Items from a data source
Start of Block

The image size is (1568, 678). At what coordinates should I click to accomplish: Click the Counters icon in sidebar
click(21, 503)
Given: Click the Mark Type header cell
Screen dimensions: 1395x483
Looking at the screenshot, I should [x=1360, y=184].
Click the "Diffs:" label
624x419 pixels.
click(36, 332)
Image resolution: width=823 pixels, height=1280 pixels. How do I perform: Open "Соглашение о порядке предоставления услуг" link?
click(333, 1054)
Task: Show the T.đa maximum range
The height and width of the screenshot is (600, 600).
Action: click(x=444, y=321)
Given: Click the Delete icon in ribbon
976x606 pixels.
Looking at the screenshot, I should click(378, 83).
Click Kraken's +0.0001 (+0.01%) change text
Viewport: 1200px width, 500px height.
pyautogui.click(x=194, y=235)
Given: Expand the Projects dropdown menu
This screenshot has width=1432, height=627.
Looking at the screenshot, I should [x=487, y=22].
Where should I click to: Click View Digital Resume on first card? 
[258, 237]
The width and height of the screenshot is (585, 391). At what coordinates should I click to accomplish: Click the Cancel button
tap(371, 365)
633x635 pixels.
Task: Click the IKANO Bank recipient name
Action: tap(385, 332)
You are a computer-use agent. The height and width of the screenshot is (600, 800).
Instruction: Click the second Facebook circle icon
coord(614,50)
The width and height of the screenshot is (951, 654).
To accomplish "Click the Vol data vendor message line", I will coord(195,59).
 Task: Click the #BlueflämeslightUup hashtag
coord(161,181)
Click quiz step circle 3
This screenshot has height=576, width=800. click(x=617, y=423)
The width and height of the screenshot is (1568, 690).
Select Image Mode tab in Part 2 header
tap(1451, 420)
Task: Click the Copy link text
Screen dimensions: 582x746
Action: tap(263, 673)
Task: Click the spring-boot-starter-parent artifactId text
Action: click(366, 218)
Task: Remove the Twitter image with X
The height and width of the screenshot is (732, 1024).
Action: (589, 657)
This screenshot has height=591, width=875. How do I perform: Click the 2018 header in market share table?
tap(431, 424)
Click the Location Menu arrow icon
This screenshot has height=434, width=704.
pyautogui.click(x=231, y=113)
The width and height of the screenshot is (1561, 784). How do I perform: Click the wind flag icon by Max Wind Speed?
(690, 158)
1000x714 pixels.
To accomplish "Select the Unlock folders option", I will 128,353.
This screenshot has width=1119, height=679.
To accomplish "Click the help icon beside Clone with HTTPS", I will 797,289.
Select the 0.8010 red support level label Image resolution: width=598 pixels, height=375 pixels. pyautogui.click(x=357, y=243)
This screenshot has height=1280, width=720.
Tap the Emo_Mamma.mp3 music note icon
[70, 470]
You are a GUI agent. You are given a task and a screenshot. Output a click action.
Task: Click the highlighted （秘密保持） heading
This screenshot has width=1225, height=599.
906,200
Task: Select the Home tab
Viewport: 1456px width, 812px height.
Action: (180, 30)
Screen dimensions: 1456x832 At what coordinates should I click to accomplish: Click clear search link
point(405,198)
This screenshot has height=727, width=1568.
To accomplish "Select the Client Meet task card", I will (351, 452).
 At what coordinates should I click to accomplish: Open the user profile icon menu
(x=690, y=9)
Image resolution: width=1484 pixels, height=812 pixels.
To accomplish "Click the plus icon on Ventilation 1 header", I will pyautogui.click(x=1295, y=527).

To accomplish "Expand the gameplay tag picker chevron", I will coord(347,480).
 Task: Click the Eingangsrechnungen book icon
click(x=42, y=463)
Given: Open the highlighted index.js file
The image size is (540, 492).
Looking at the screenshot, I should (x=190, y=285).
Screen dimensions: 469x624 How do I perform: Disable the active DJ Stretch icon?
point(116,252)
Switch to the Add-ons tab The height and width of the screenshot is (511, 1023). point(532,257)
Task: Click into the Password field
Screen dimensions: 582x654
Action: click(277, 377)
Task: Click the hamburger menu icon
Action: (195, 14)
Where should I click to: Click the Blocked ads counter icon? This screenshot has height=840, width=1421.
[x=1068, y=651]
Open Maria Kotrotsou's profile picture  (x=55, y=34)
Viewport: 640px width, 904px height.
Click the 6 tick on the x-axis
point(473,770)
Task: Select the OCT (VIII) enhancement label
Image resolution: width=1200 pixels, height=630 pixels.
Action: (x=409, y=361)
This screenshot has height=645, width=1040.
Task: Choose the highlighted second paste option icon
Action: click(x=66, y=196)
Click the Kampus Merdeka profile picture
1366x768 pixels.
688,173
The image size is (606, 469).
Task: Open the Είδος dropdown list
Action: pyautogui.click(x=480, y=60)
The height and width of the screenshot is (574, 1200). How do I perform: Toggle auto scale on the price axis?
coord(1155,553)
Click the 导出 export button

End of Block

WHAT TO WORK ON:
An exact copy of the lines above, from the one containing "Click quiz step circle 3" through the one containing "This screenshot has height=727, width=1568.", is the whole of the answer.

TASK ANSWER:
Click quiz step circle 3
This screenshot has height=576, width=800. click(x=617, y=423)
The width and height of the screenshot is (1568, 690).
Select Image Mode tab in Part 2 header
tap(1451, 420)
Task: Click the Copy link text
Screen dimensions: 582x746
Action: tap(263, 673)
Task: Click the spring-boot-starter-parent artifactId text
Action: click(366, 218)
Task: Remove the Twitter image with X
The height and width of the screenshot is (732, 1024).
Action: (589, 657)
This screenshot has height=591, width=875. How do I perform: Click the 2018 header in market share table?
tap(431, 424)
Click the Location Menu arrow icon
This screenshot has height=434, width=704.
pyautogui.click(x=231, y=113)
The width and height of the screenshot is (1561, 784). How do I perform: Click the wind flag icon by Max Wind Speed?
(690, 158)
1000x714 pixels.
To accomplish "Select the Unlock folders option", I will 128,353.
This screenshot has width=1119, height=679.
To accomplish "Click the help icon beside Clone with HTTPS", I will 797,289.
Select the 0.8010 red support level label Image resolution: width=598 pixels, height=375 pixels. pyautogui.click(x=357, y=243)
This screenshot has height=1280, width=720.
Tap the Emo_Mamma.mp3 music note icon
[70, 470]
You are a GUI agent. You are given a task and a screenshot. Output a click action.
Task: Click the highlighted （秘密保持） heading
This screenshot has width=1225, height=599.
906,200
Task: Select the Home tab
Viewport: 1456px width, 812px height.
Action: (180, 30)
Screen dimensions: 1456x832 At what coordinates should I click to accomplish: Click clear search link
point(405,198)
This screenshot has height=727, width=1568.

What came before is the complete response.